Jika saja ditelaah lebih lanjut dari kedua jangjawokan terakhir, saya sendiri menjadi maklum, bahwa permohonan bathin kepada sesuatu ”Yang Gaib” dimintakan ijin terlebih dahulu kepada ”Yang Maha Gaib”, atau dapat juga disimpulkan bahwa atas kehendak yang Maha Gaib maka Yang Gaib itu bisa diperintahkan.


Istilah ”Nu Gaib” disini tentunya menimbulkan pertanyaan, Nu Gaib anu mana ?. Mungkin alangkah lebih bijaknya jika mendefinisikan jangjawokan dengan cara menggunakan paradigma dari para penggunanya, yakni masyarakat Sunda Buhun. Dalam paradigma masyarakat Sunda Buhun, terutama ketika mengkaji dan menemukan sejarah diri akan terungkap ada tiga unsur yang menyebabkan manusa hirup jeung hurip, yakni unsur lahir (raga) ; bathin (hidup) dan kuring (aku). Kuring atau aku bertindak sebagai driver bagi lahir dan bathin, bagi raga jeung hirupna.

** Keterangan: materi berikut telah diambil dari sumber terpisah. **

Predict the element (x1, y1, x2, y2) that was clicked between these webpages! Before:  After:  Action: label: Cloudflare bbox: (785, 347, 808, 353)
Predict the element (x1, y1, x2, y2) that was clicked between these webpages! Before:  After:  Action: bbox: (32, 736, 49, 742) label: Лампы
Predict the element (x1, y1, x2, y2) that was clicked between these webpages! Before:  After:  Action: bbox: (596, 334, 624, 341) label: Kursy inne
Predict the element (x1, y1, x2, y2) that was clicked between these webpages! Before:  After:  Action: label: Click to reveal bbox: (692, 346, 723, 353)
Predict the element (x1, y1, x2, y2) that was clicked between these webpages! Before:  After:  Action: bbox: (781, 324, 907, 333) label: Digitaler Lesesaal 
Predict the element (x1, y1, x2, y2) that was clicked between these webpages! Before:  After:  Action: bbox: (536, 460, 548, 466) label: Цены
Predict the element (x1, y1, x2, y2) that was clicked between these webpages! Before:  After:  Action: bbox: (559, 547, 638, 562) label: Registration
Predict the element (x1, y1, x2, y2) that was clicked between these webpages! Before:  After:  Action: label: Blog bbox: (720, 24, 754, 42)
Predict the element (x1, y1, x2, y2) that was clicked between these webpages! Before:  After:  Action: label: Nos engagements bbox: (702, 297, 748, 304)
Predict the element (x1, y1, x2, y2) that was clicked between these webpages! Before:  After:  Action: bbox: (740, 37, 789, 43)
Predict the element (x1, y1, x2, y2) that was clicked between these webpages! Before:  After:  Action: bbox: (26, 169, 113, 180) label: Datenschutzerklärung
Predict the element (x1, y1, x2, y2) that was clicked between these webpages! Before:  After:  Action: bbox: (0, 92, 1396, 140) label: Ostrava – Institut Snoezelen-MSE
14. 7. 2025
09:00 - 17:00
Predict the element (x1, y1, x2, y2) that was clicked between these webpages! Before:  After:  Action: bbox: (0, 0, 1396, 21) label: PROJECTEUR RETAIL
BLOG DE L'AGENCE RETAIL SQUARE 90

Aku pula yang memanaje raga dan bathin.


Dari paradigma tersebut tentunya dapat disimpulkan, bahwa nu gaib itu bukan sesosok makhluk yang ada diluar dirinya, melainkan nu ngancik dina dirina.


Pemberi perintah
Dalam jangjawokan, si pengguna bertindak sebagai pemberi perintah bathin, paling tidak sebagai pihak yang ‘menginginkan’ sesuatu. Oleh para sastrawan diposisikan sebagai pihak yang lebih kuat terhadap penerima perintah. Misalnya :


Nu ngariung jiga lutung
Nu ngarendeng jiga monyet
Nya aing mandahna
…………..
kakeureut ka sieup ku pohaci awaking


Atau :


Curuk aing curuk angkuh
Bisa ngangkuh putra ratu
……
mangka reret soreang
soreang ka badan awaking


Sipemberi perintah hemat saya tidak selamanya memposisikan diri sebagai pihak yang lebih kuat, karena ada juga kecenderungan kalimat yang dapat ditafsirkan sebagai permohonan atau himbauan, bukan perintah. Jika perhadapkan dengan yang kuat dan yang lemah, maka sangat tepat jika ia sebagai pihak yang lebih rendah dan sedang menginginkan sesuatu.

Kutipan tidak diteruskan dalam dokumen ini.